What you should do: Pick out and copy every line in the records below that contains the word "Instruction".

=====

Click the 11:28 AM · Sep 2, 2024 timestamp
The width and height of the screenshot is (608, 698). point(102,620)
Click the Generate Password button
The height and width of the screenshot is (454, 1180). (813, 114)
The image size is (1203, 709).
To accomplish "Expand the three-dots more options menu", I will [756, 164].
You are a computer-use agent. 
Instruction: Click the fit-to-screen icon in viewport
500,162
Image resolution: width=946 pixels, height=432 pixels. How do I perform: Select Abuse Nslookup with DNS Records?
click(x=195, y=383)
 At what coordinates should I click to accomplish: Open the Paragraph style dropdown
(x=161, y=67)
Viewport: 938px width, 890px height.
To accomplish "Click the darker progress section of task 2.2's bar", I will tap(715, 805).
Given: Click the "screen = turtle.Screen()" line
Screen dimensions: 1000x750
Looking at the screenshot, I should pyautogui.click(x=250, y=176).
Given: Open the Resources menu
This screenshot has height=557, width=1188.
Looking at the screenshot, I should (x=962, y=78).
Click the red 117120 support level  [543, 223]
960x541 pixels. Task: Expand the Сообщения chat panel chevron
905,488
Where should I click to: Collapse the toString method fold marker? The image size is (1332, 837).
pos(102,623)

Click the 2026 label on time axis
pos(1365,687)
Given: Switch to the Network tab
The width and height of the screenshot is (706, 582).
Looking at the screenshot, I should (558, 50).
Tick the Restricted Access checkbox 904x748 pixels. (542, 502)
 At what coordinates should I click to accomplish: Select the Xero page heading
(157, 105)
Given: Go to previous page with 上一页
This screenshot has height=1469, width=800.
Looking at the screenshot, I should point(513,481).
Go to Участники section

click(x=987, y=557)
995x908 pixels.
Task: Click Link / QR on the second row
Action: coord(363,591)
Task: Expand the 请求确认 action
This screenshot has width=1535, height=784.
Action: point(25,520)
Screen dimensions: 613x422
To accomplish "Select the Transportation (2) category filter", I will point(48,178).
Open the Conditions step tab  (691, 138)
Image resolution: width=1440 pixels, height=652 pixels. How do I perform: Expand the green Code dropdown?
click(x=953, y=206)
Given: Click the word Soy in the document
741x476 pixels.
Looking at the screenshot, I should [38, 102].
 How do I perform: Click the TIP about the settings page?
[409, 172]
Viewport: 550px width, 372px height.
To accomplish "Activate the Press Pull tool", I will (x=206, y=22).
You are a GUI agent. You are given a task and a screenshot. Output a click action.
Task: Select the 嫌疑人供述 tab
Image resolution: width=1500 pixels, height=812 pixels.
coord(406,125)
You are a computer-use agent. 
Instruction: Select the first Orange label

=====

Solution below:
Instruction: Click the fit-to-screen icon in viewport
Instruction: Select the first Orange label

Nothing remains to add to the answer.